May 04, 2010
How To

Analyze PPC Data to Uncover Date-based Performance Trends: 6 Tactics

SUMMARY: The wealth of data available from paid search advertising contains important details about customer conversion behavior – such as specific keywords that perform better on certain days of the week, or weeks of the year. But it takes some effort to uncover these trends.

We spoke with three paid search experts and learned six tactics to help you analyze your PPC data and find performance fluctuations. Includes advice on customizing reports, how much data to gather, and how to use your time wisely.
Jeff Ferguson, Senior Director, Online Marketing, Local.com, and his team are among the biggest advertisers on Google and Yahoo!. Last year, they compiled about six months worth of response data to look for trends in their PPC ads’ performance.

Hidden within all that data were compelling patterns of searcher behavior -- particularly differences in how ads performed on different days of the month.

"We’ve did a lot of great, deep analysis that revealed when people would be looking for specific types of services," says Ferguson. "We saw some simple patterns, like the first and fifteenth of the month, which is usually payday for most people, but we noticed many more complex patterns, as well."

Using the information, the team was able to change its bidding strategy during the next quarter and "saw some stellar growth almost immediately."

This scenario is precisely why you should optimize your PPC campaigns for time of day, day of the week or month, and months of the year. But pulling together PPC timing performance data and deciding how and when to act on it is a tricky process.

We sat down with Ferguson and two other paid search experts to find out how to analyze your ads’ performance trends over different dates. Here are seven tactics they recommend:

Tactic #1. Build and analyze custom reports

Having a reliable analytics tool is absolutely necessary. Regardless of how advanced or expensive your tool is, you will likely need to play with data to view it in a way that reveals date-based trends.

Using free tools such as those provided by search networks "almost always requires pulling data into Excel and doing some additional manipulation in order to get things sorted in a way that’s actionable.

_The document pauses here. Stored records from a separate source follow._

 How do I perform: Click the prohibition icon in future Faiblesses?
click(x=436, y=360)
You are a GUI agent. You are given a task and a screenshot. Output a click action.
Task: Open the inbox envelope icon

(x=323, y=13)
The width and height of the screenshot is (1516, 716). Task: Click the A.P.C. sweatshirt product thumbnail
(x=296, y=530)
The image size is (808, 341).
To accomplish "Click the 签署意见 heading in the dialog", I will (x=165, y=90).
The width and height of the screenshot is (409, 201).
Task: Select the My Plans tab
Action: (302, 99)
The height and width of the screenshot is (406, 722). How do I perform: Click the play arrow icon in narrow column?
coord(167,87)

It’s worthwhile though," says Mike Churchill, CTO, KeyRelevance.

- Identify goals based on key performance indicators

Before diving into your analysis, determine the outcome you want to improve through ad timing. It could be:
o Increasing site traffic
o Increasing conversions
o Decreasing cost-per-acquisition
o Increasing return-on-ad-spend

- Look for exceptional performance

Look at your campaign performance according to certain date-related variables, such as:
o Time-of-day
o Day-of-week
o Day-of-year
o Week-of-year

Watch for consistent trends of exceptionally good or bad performance. Both instances provide actionable information.

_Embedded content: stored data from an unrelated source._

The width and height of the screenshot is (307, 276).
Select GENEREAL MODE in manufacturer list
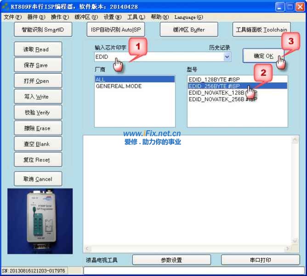click(119, 86)
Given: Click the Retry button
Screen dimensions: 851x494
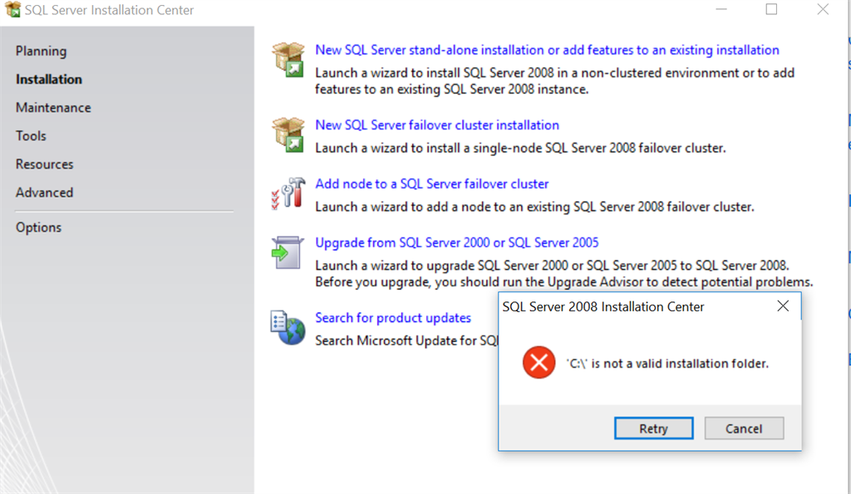Looking at the screenshot, I should tap(653, 428).
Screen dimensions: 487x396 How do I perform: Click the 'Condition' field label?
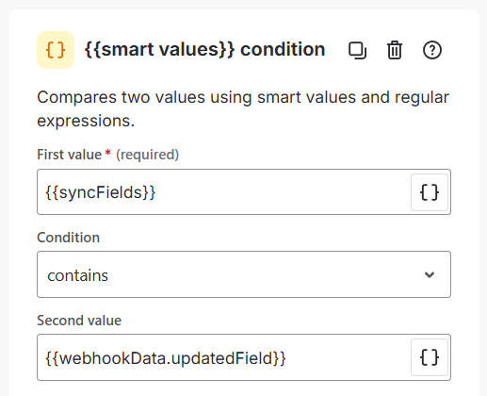point(68,238)
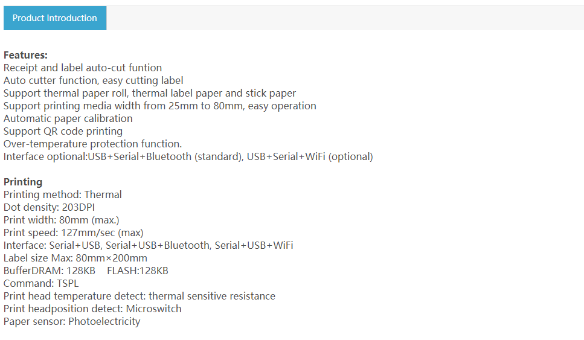The width and height of the screenshot is (584, 340).
Task: Select the automatic paper calibration text
Action: click(68, 118)
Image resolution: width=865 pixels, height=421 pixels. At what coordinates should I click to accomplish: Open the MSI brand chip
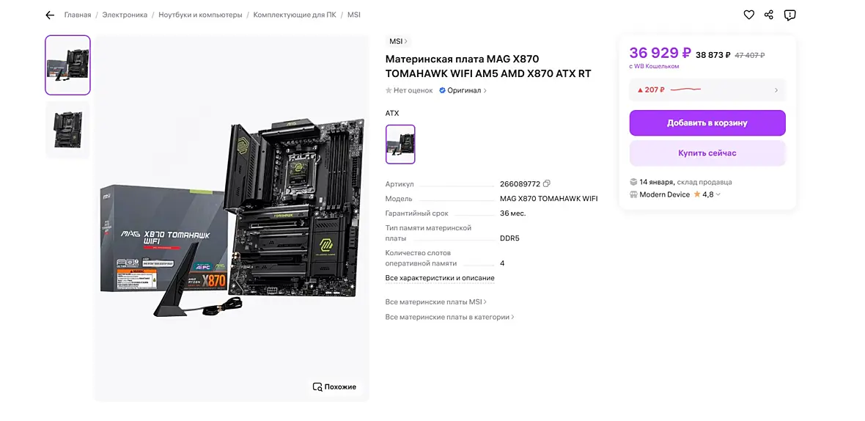click(x=398, y=41)
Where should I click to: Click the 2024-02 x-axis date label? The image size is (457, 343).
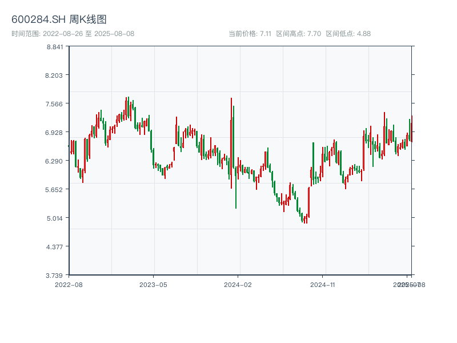point(238,284)
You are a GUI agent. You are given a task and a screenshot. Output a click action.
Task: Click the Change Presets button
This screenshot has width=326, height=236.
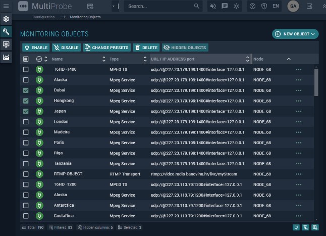pos(106,48)
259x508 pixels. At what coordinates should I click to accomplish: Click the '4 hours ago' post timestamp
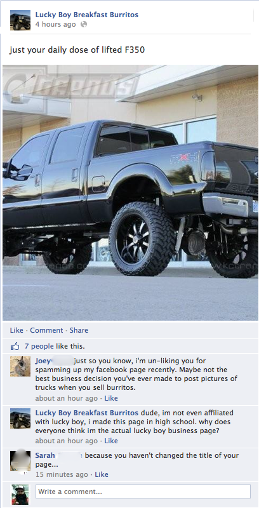55,24

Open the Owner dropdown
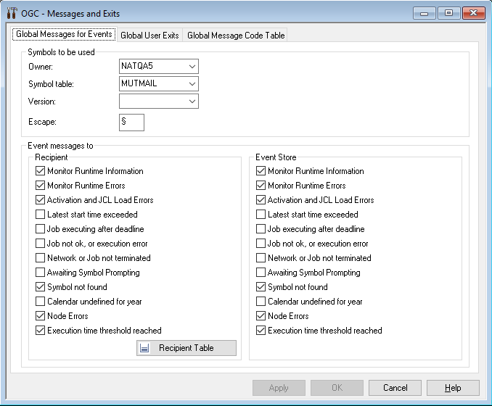192,67
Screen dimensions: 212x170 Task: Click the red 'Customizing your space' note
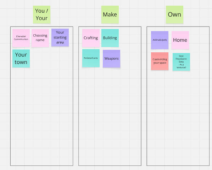160,61
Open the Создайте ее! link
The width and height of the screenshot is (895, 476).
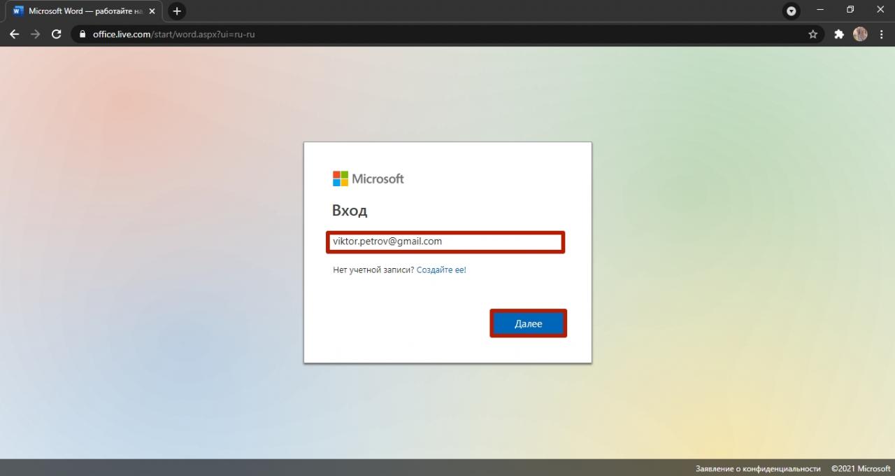pos(441,270)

For example, you may notice your conversion rates are higher on Mondays and consider increasing bids on that day. You may also notice your cost-per-acquisition skyrockets in January, so you might consider cutting down on ad spending that month.

Although conditions will vary for every business, common time- and date-based trends include:
o Different behavior on the weekend compared to weekdays
o Early morning hours performing poorly
o Strong sales early in the week

Tactic #2. Gather good data

You must have enough data to make informed decisions -- otherwise you risk wasting money on statistically insignificant trends.

Matthew Mierzejewski, VP, Client Services, Rimm-Kaufman Group, suggests marketers have at least 10 data points before making any changes. That means if you’re targeting a certain day of the month, you need at least 10 months worth of data to constitute a reliable trend.

- Data must be "normal"

Data points skewed by holidays, promotions or other abnormal factors should be thrown out. You want your data to be as "normal" as possible.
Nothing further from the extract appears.